(MATERIAL SUPPLIED)

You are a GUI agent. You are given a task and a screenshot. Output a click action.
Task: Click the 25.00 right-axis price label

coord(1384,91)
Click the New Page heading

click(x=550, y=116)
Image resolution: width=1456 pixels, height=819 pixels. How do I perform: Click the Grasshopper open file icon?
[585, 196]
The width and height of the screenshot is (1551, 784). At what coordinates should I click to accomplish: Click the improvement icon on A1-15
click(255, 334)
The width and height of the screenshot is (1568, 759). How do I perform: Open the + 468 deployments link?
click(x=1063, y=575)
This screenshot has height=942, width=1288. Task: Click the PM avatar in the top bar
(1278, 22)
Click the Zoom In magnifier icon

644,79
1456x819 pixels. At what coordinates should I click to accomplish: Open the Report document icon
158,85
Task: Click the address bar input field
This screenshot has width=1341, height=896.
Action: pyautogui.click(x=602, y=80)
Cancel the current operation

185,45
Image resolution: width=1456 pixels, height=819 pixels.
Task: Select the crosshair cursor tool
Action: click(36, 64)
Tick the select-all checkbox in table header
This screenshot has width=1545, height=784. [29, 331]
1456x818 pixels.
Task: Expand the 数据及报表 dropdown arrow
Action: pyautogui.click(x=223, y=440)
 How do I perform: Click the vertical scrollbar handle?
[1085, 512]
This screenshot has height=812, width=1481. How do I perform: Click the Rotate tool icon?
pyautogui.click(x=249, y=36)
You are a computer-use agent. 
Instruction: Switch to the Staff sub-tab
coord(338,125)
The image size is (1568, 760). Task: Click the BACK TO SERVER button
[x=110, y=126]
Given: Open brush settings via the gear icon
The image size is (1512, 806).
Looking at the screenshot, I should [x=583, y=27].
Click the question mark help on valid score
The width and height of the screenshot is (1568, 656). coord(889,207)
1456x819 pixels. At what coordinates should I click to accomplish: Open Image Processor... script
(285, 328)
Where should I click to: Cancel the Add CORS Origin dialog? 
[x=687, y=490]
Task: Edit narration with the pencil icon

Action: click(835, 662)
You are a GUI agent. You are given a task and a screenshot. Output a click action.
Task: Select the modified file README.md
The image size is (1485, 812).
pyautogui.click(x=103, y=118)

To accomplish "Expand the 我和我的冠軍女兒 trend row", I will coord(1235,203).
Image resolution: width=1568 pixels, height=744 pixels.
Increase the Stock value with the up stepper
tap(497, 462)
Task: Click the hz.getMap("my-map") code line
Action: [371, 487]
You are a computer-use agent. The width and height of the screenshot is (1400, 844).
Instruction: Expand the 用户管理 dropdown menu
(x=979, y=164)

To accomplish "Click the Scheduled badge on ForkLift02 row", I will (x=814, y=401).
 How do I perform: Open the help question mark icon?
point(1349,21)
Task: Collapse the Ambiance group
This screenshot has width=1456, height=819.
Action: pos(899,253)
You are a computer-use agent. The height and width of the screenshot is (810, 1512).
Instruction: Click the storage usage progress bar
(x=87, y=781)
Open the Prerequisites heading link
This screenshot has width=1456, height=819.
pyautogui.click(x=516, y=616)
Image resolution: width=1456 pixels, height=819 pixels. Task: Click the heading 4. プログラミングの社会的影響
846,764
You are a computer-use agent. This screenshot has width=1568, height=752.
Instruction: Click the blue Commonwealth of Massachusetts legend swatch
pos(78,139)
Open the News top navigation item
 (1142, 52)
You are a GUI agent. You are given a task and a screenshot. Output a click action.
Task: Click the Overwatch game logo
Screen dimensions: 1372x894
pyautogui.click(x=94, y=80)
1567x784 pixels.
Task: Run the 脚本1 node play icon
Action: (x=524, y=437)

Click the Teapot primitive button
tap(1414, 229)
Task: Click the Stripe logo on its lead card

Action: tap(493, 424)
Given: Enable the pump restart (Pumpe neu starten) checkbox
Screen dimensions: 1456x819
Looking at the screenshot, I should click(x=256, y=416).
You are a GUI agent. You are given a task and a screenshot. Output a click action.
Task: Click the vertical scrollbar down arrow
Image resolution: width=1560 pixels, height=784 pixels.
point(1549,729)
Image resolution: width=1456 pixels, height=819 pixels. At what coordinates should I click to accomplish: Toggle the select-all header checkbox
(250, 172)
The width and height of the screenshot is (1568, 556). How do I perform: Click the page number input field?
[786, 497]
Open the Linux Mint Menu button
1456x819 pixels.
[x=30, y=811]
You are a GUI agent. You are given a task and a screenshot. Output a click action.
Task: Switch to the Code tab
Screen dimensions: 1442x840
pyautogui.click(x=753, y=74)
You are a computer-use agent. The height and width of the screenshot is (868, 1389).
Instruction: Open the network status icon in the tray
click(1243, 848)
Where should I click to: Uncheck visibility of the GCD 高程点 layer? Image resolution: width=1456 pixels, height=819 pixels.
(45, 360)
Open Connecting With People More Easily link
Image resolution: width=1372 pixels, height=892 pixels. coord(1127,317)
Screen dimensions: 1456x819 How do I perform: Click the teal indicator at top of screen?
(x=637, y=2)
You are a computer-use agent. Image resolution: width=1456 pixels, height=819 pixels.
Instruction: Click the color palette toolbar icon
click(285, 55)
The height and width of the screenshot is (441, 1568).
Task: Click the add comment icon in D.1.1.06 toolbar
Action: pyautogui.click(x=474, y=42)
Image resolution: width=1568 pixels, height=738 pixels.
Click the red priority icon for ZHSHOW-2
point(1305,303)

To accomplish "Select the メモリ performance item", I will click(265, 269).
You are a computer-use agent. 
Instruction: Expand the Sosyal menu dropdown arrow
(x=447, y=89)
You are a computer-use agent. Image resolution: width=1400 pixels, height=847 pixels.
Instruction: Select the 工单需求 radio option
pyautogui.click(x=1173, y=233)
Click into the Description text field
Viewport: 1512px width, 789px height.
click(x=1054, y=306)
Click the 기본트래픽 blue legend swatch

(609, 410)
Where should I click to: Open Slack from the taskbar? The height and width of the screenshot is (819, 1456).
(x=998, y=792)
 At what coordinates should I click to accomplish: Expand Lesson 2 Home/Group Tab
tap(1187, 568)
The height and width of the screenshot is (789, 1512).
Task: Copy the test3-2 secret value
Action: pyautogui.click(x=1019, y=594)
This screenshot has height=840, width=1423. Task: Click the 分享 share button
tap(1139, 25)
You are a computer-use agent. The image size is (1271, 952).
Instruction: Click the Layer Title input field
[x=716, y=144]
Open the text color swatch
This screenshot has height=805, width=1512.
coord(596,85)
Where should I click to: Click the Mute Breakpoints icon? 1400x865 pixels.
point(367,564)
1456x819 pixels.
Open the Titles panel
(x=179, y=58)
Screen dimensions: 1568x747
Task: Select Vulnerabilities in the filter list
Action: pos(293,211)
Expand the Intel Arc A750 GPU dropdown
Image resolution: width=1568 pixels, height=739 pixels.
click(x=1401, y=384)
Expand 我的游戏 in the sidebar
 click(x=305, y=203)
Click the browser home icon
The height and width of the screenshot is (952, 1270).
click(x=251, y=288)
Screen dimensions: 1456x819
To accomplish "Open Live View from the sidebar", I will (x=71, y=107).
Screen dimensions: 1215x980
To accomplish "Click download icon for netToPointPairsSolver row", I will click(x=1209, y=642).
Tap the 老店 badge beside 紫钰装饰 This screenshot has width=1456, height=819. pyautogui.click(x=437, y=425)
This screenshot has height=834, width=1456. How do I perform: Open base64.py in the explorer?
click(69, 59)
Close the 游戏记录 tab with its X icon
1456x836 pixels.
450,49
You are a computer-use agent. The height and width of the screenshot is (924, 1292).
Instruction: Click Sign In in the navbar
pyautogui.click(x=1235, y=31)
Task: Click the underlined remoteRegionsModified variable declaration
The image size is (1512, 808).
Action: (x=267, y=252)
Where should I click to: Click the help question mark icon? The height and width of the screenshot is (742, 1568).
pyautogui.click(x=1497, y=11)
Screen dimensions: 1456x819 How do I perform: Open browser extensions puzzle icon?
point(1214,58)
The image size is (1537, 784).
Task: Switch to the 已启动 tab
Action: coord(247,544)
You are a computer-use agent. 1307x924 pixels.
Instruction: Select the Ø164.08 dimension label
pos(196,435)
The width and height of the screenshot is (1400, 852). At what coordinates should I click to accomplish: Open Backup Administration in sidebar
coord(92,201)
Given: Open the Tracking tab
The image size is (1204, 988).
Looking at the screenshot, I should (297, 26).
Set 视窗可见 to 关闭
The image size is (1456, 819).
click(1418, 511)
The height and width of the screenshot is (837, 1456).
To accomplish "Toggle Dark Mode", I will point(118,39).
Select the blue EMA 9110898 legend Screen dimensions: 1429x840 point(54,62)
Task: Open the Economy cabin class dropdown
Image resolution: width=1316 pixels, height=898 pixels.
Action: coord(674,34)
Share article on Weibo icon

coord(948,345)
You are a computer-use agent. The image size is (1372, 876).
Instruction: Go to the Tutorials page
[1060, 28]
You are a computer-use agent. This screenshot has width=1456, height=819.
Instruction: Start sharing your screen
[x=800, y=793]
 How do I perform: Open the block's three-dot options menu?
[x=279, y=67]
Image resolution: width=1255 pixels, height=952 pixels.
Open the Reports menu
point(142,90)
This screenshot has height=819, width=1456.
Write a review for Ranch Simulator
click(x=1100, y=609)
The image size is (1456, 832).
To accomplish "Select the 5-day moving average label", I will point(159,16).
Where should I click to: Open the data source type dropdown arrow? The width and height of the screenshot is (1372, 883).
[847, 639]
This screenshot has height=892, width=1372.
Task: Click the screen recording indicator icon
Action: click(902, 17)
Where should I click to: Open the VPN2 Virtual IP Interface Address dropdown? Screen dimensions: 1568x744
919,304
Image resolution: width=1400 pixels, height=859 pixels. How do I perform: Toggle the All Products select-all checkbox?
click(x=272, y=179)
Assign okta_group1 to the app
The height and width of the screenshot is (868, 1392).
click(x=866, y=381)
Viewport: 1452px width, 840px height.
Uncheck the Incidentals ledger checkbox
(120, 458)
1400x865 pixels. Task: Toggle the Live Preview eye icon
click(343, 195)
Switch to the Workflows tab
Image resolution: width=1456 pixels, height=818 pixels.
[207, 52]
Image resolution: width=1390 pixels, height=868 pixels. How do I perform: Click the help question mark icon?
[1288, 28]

(End MATERIAL SUPPLIED)

From the line containing "Image resolution: width=1456 pixels, height=818" down to the last line of the records above, print every line exactly, with both ends kept.

Image resolution: width=1456 pixels, height=818 pixels.
[207, 52]
Image resolution: width=1390 pixels, height=868 pixels. How do I perform: Click the help question mark icon?
[1288, 28]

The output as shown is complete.